Distintos sindicatos trabalhistas, que têm forte estrutura representativa na Argentina, já anunciaram que esse aumento não é satisfatório. E, dado o poder dos presidentes destas instituições, sendo as principais a Confederação geral do Trabalho (CGT) e a Central de Trabalhadores da Argentina (CTA), o governo federal enfrenta negociações tensas, sempre com a possibilidade de desabastecimento de algum produto.
As vozes do bairro
Longe dos alarmismos midiáticos orquestrados, principalmente, por Clarín, La Nación, canais de televisão e rádios pertencentes aos dois grupos empresariais, alguns comerciantes do típico bairro portenho de classe média, Villa Crespo, confirmam com ares de normalidade a inegável inflação.
Na cafeteria, na padaria, na lanchonete, na verduleria e na banca de jornal os vendedores de lojas instaladas na Avenida Corrientes, concordam ao afirmar “já houve tempos muito piores”. Mas, “os consumidores reclamam a cada aumento”, dizem eles.
Na padaria “Nuevas Corrientes”, o gerente Carlos Flores contou que a dúzia de medialunas (croissant) passou de $12 a$27 pesos, desde 2008, até os dias atuais. “Na semana passada, reajustamos o valor da medialuna, foi de $ 24 para $ 27 pesos, a dúzia. Os clientes reclamam muito, mas as vendas não diminuíram”, disse Flores, portenho, que trabalha no local há 12 anos.
O tradicional choripan (pão com lingüiça) saltou de $ 5 para $12 pesos, desde 2008 até hoje, segundo o dono da lanchonete “Pancheria”, Hugo Miranchi. Ele usou do humor ao estilo argentino e definiu a inflação como corriqueira, sendo apenas um sobressalto a mais diante do sempre agitado ambiente político-econômico vivido no país.
“É uma história conhecida a inflação. As pessoas reclamam, mas aqui estamos acostumados às surpresas. Ao sair de casa, sabemos que tudo pode acontecer”, afirmou Miranchi, que há sete anos mantém o local de venda de lanches tradicionais, como o cachorro-quente, que seria pancho, em “argentinês”; pão com linguiça e empanadas, parecidas ao pastel assado, no Brasil.
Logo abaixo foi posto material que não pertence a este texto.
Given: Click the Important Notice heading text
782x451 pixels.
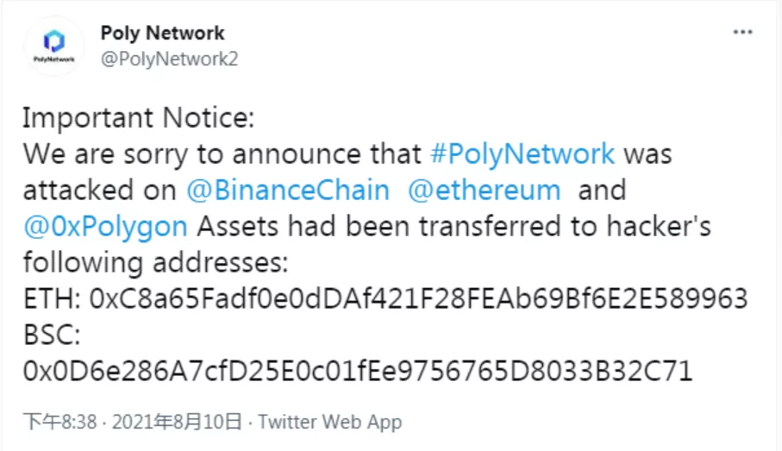Looking at the screenshot, I should point(139,118).
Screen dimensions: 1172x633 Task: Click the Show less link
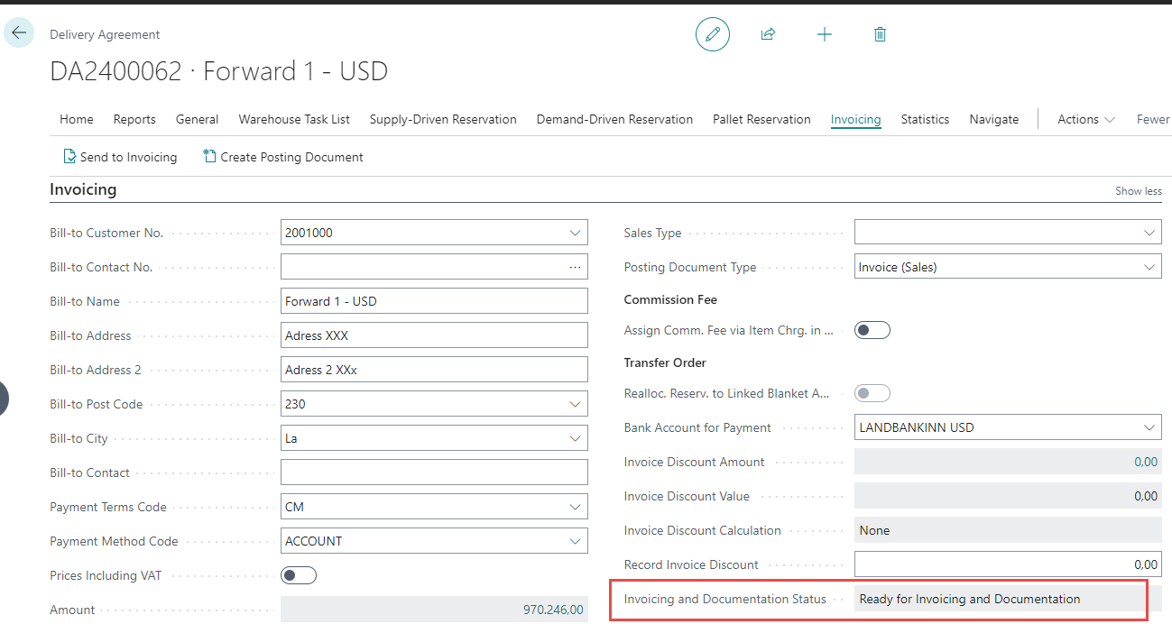coord(1138,191)
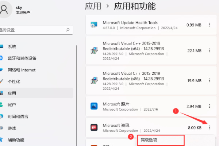Go to 应用 in the sidebar
The image size is (219, 146).
pos(12,93)
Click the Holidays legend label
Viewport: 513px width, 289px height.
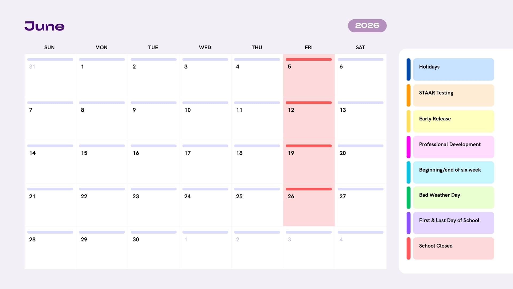coord(429,67)
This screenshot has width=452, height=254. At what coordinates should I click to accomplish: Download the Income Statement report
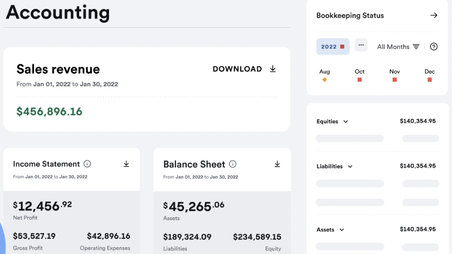coord(126,164)
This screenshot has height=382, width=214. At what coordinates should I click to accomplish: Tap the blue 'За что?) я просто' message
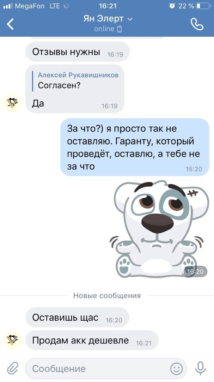(x=135, y=147)
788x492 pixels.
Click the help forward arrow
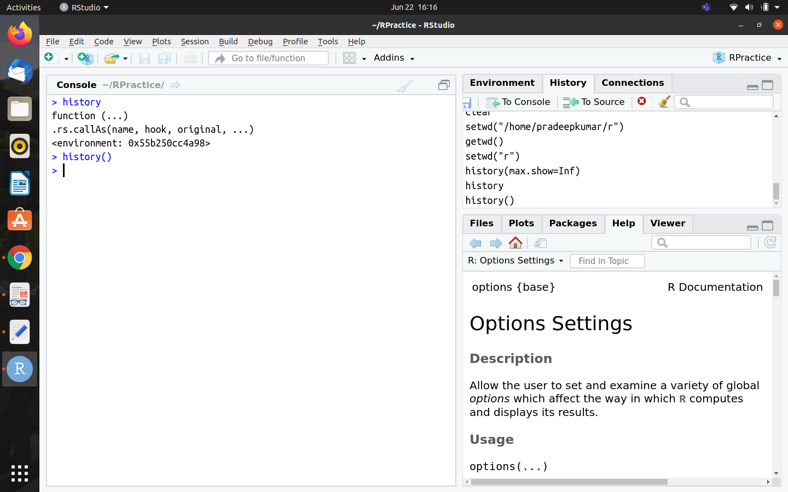[496, 243]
“Temos que criticar, pois a inflação tem um peso importante, e freia o cliente que, às vezes, consome menos”, afirmou o gerente da cafeteria “Aromi”, Pablo Hernández. Ele disse que o café, que em 2008 custava $ 8 pesos, hoje é vendido por $ 13.
Segundo a senhora Nélida Herrera, que há 35 anos, aluga o ponto da banca de jornal, sobre a Avenida Corrientes, o excesso de trabalho não lhe permite acompanhar os números da inflação, que são muito inferiores aos de anos atrás, referindo-se à crise de hiperinflação, no final dos anos 1980. Ela contou que, ciente da alta dos preços, mudou seu modo de consumo.
“Compro com cartão de crédito e busco sempre as ofertas. Esse escândalo é para incomodar a Cristina. São sempre os mesmos que gritam, são os do PRO (partido opositor ao kirchnerismo)”, afirmou Herrera.